I’ve told two people about this trick in the last few days, so it is worth writing it up.
It is hard to get a good distribution of requests in your HTTP load tester, it usually requires a knowledge of valid keys or users and a model of the distribution of the accesses. This can all be built in the load tester, but that seems to be a big barrier, since I’ve rarely seen that happen. I’ve certainly never done it and I’ve needed it several times.
The easy way to do this is to add a “random choice” parameter to the app. The app already knows the legal set of keys or users and can quickly make a choice. You already know the language and the code in the app, and the changes are localized to the URL parameter parsing. Let’s say you have a back-end server that returns records.

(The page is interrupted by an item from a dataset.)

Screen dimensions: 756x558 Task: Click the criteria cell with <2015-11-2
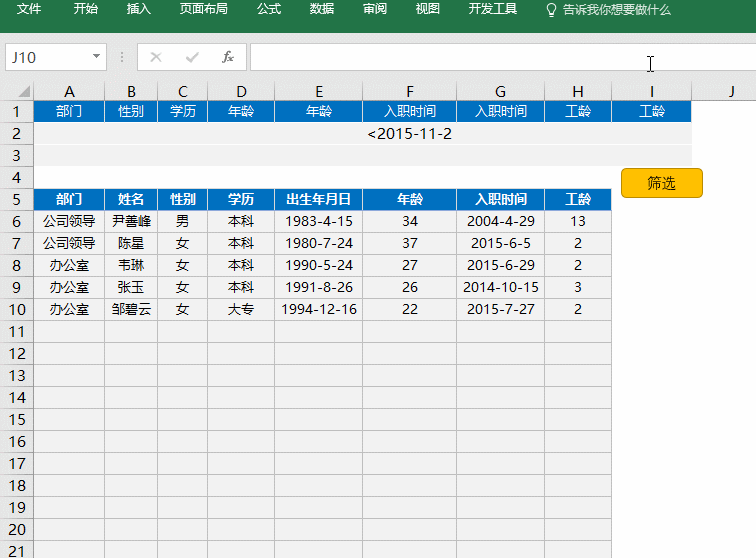[409, 133]
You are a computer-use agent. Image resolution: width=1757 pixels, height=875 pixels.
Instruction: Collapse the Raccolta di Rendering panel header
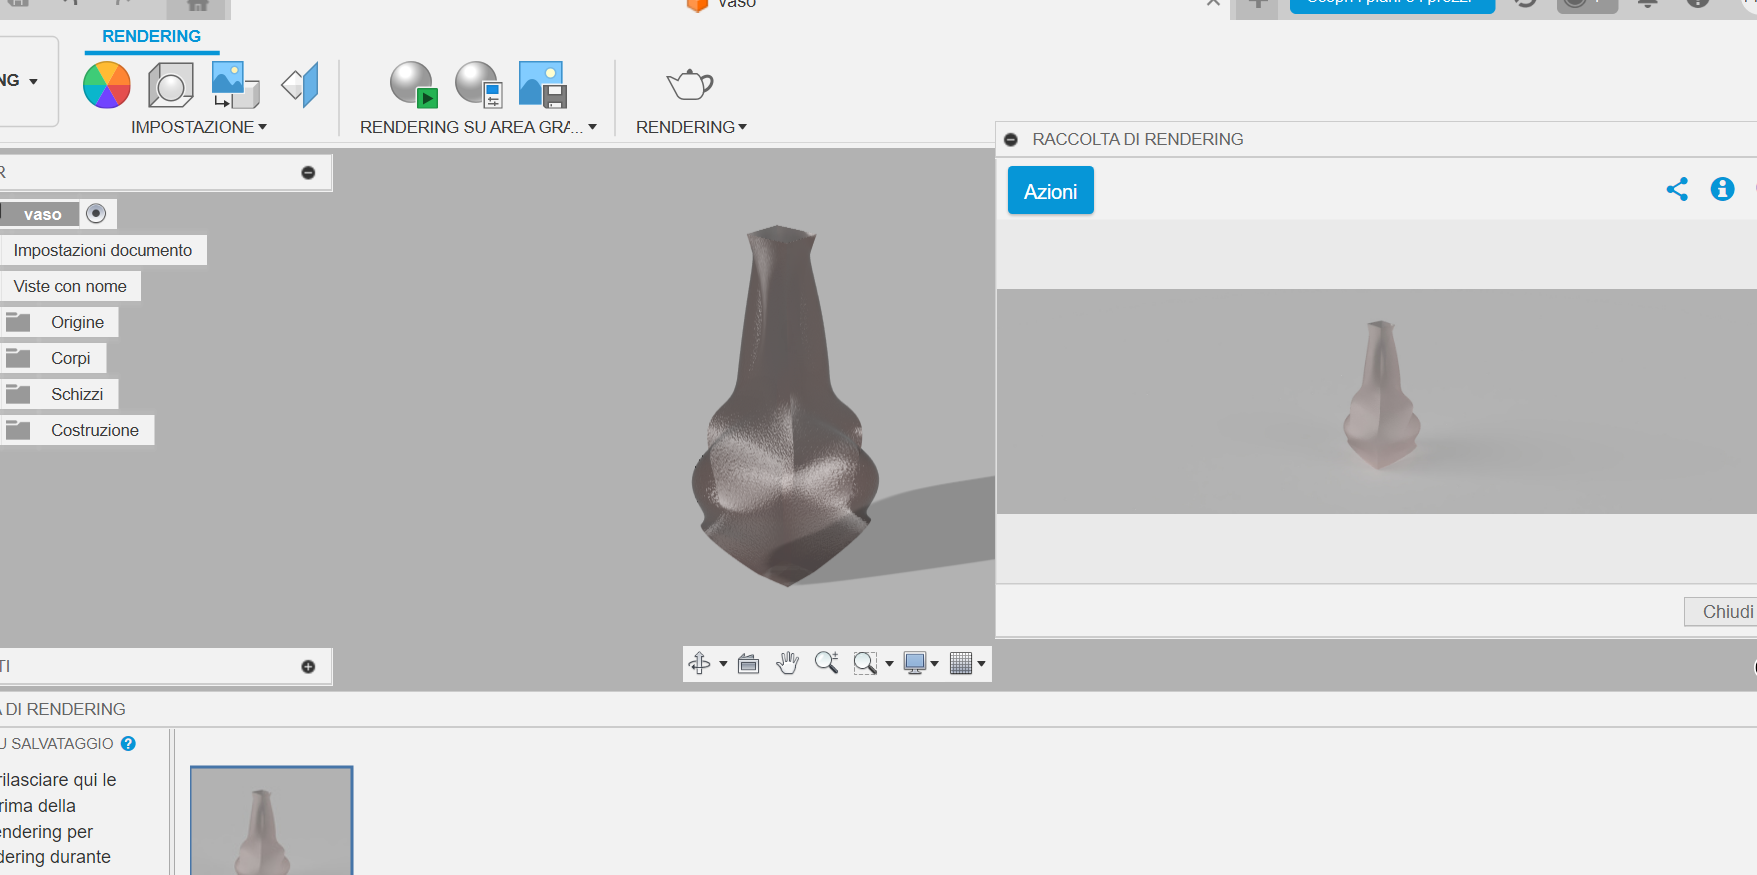click(1011, 140)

http://example.com/getRecords?key=12345&key=67890
http://example.com/getRecords?key=random&key=random
An HTTP load tester can access the single randomizing URL over and over again, and fetch different records each time. This is a trivial load test script. In Jakarta JMeter, it is one of the samples.
This is really very easy to write inside of the server. Getting a random key looks something like this, assuming that we already have an instance of java.util.Random
initialized and ready to go.
key = cache.keySet().get(random.nextInt(cache.keySet().size()))

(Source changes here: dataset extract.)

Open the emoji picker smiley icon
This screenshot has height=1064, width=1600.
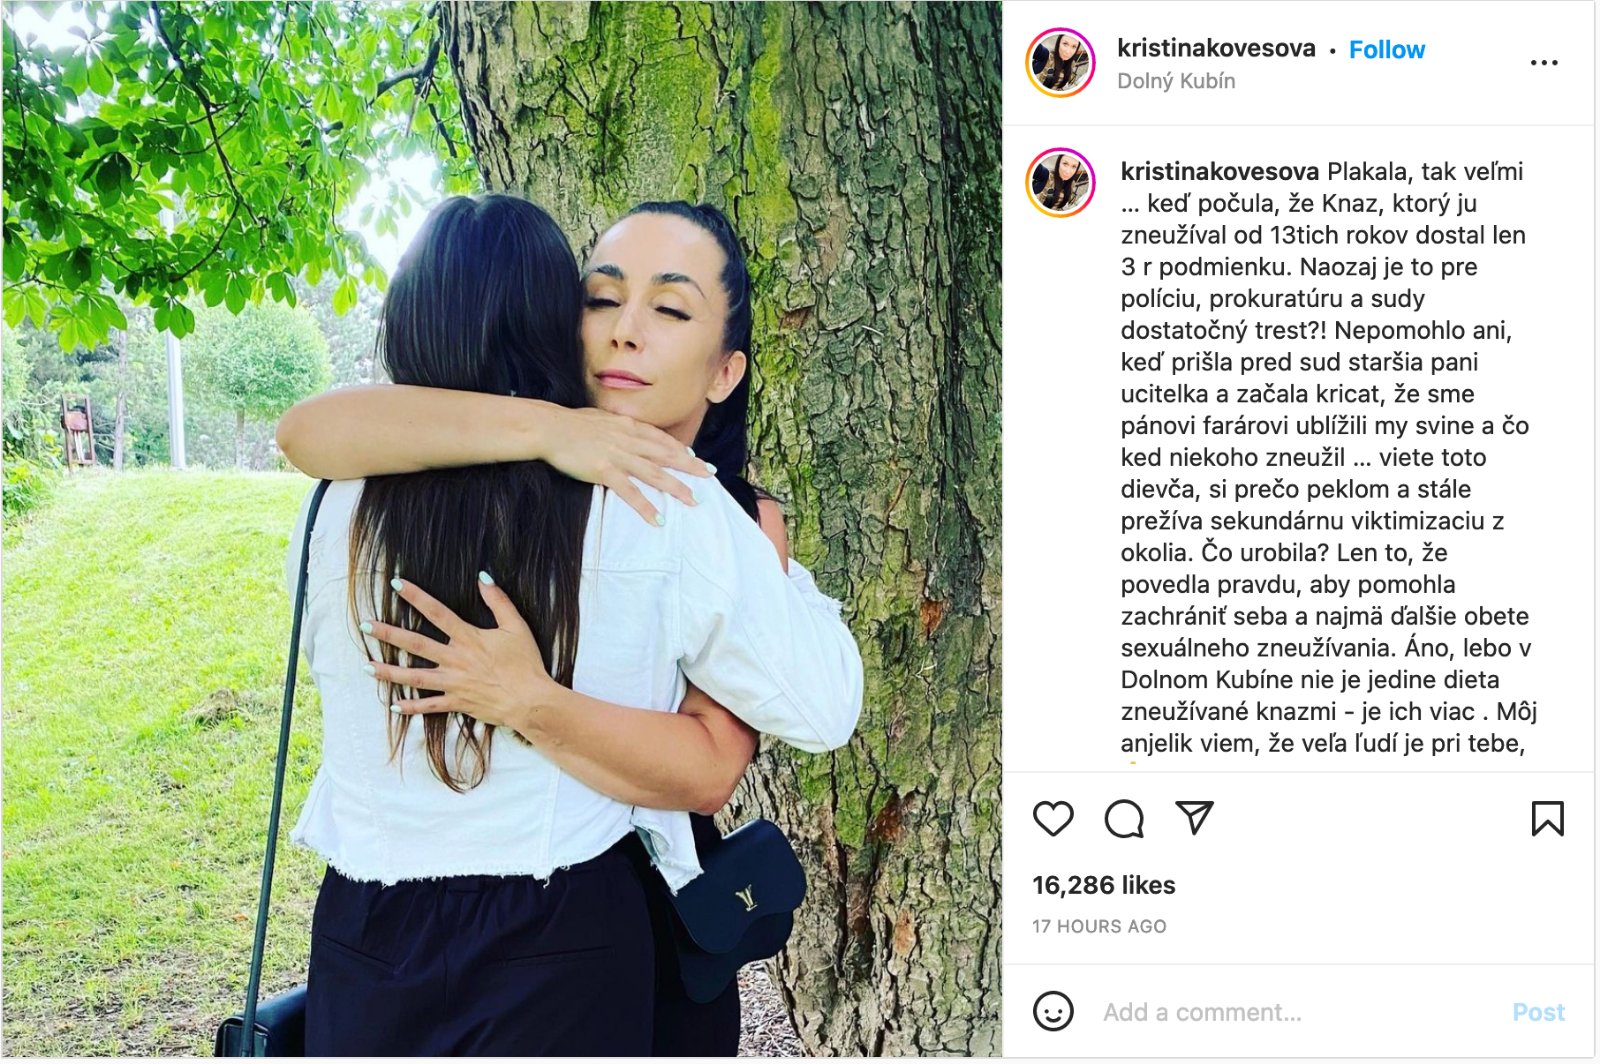[x=1053, y=1011]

In Python, you can use the default, shared instance of the random source and the choice()
convenience method:
key = random.choice(cache.keys())
This can all be done in the code that parses the URL parameters. Once you have a random key, the remainder of the app executes with no changes.
If the app should be tested with a non-uniform distribution of accesses, that is also easy to do. Python’s random.paretovariate()

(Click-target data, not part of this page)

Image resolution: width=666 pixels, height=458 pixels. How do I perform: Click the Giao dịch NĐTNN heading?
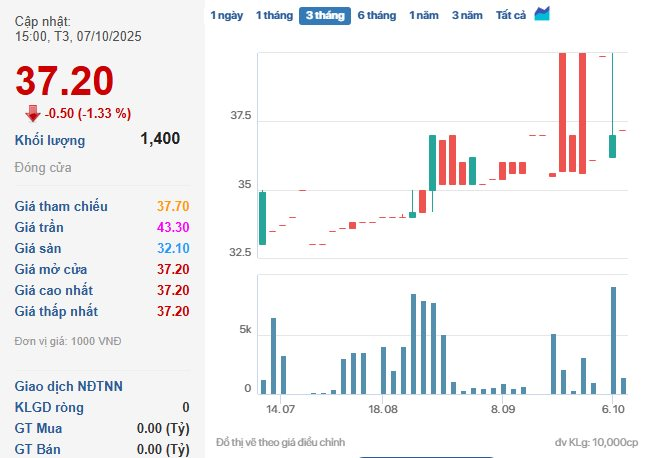pyautogui.click(x=69, y=386)
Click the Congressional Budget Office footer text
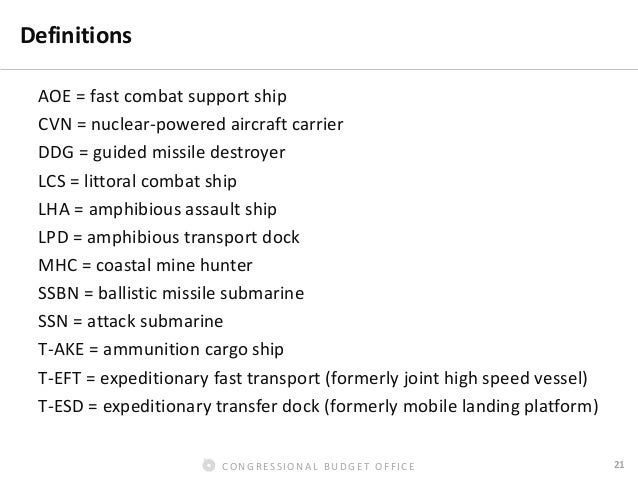 (317, 466)
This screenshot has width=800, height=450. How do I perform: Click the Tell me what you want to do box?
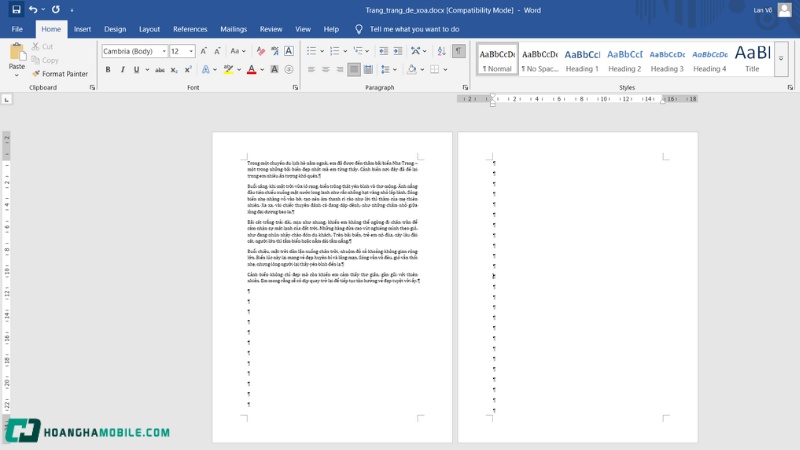[x=414, y=29]
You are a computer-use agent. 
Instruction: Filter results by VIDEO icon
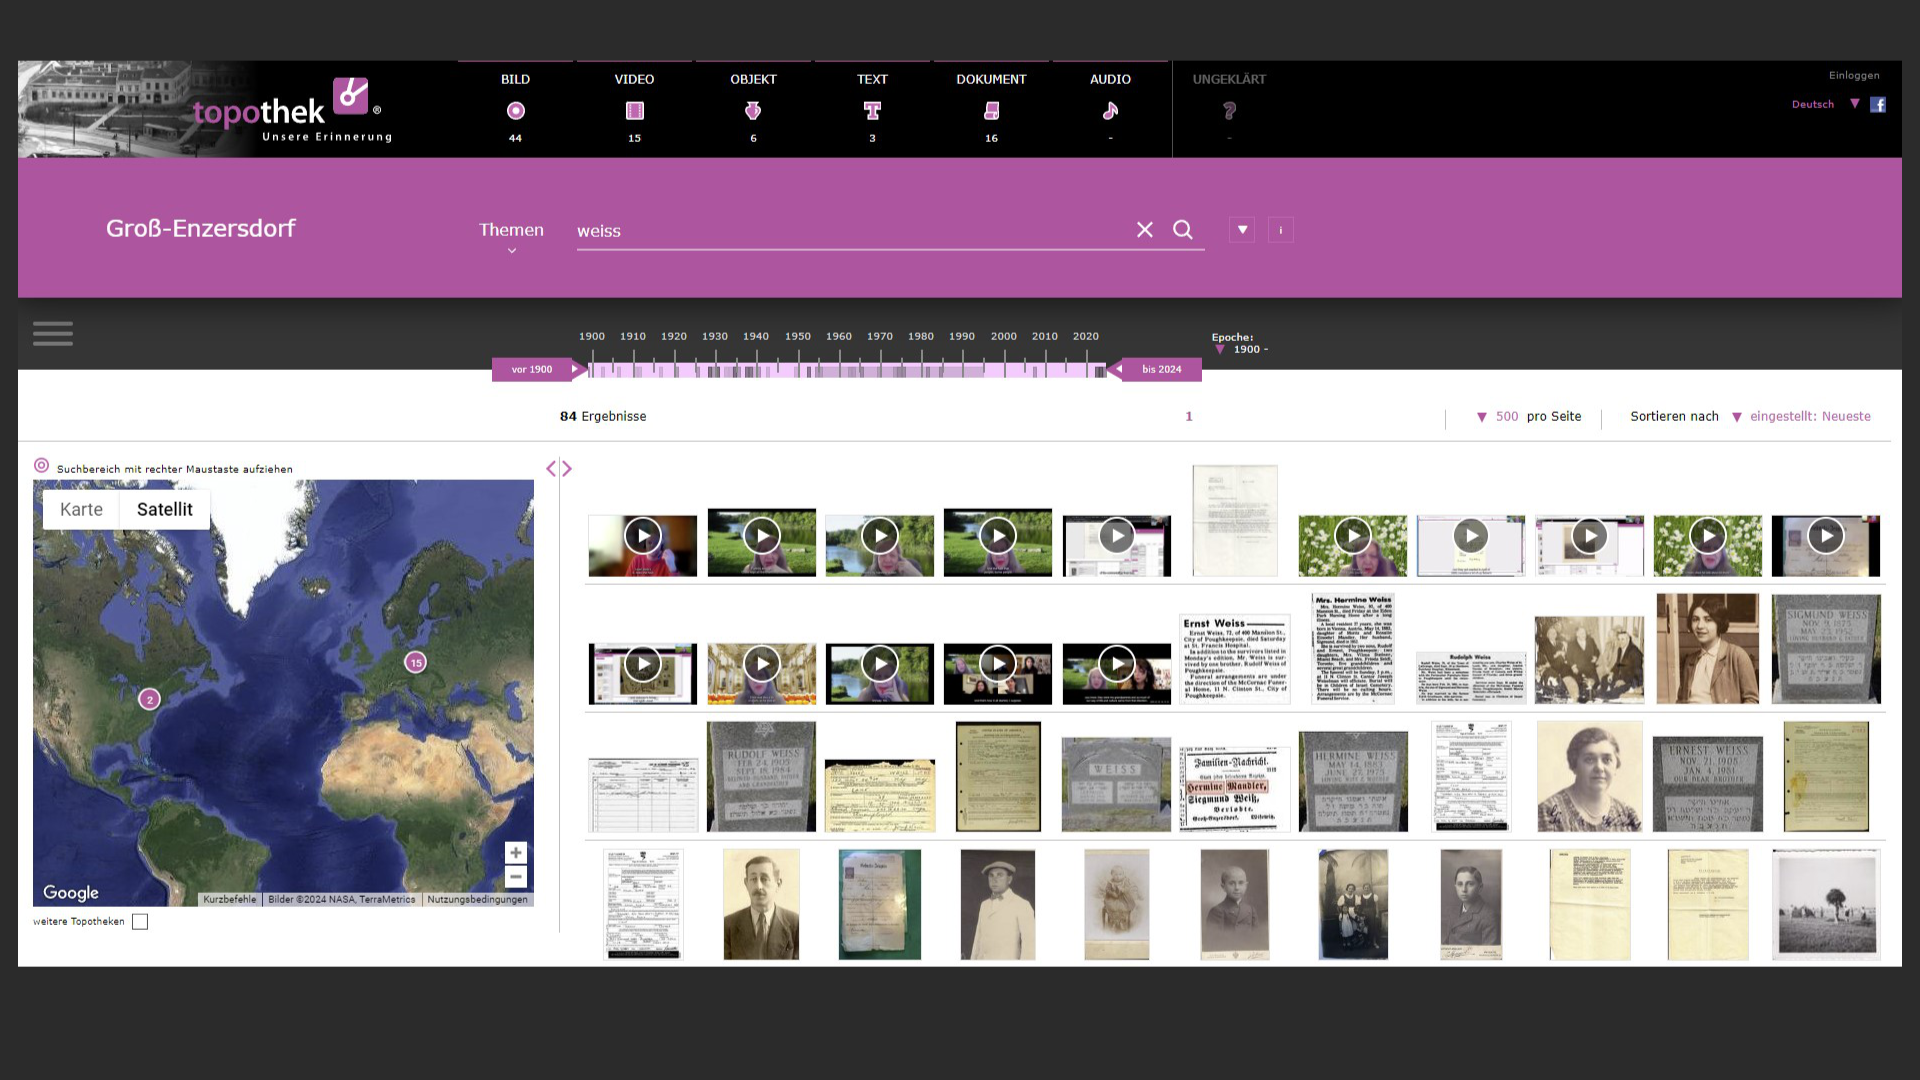[x=634, y=111]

looks especially good for Zipf (80/20 or “long tail”) distributions. Or you could duplicate that code in your favorite language:
def paretovariate(self, alpha): """Pareto distribution. alpha is the shape parameter.""" # Jain, pg. 495 u = 1.0 - self.random() return 1.0 / pow(u, 1.0/alpha)
For user logins, add an option to masquerade as a random user, or even a random user from certain classes (big profile, frequent login, new user …).
For testing search, I once made an especially fancy tester that would access a log of queries in order, but start at a different place for each client. This preserves the time locality of queries while giving each client a different set. I used a cookie to hold the per-client state, so that each client would access the queries in order from their starting place. It went roughly like this:
- If the client did not send a cookie, choose a random index in the log.
- Otherwise, read the cookie to get an index.
- Set the cookie to the next index.
- Wrap the index, modulo the log size.
- Run the search with the query at that index.
Now go test your software. I might need to use it someday.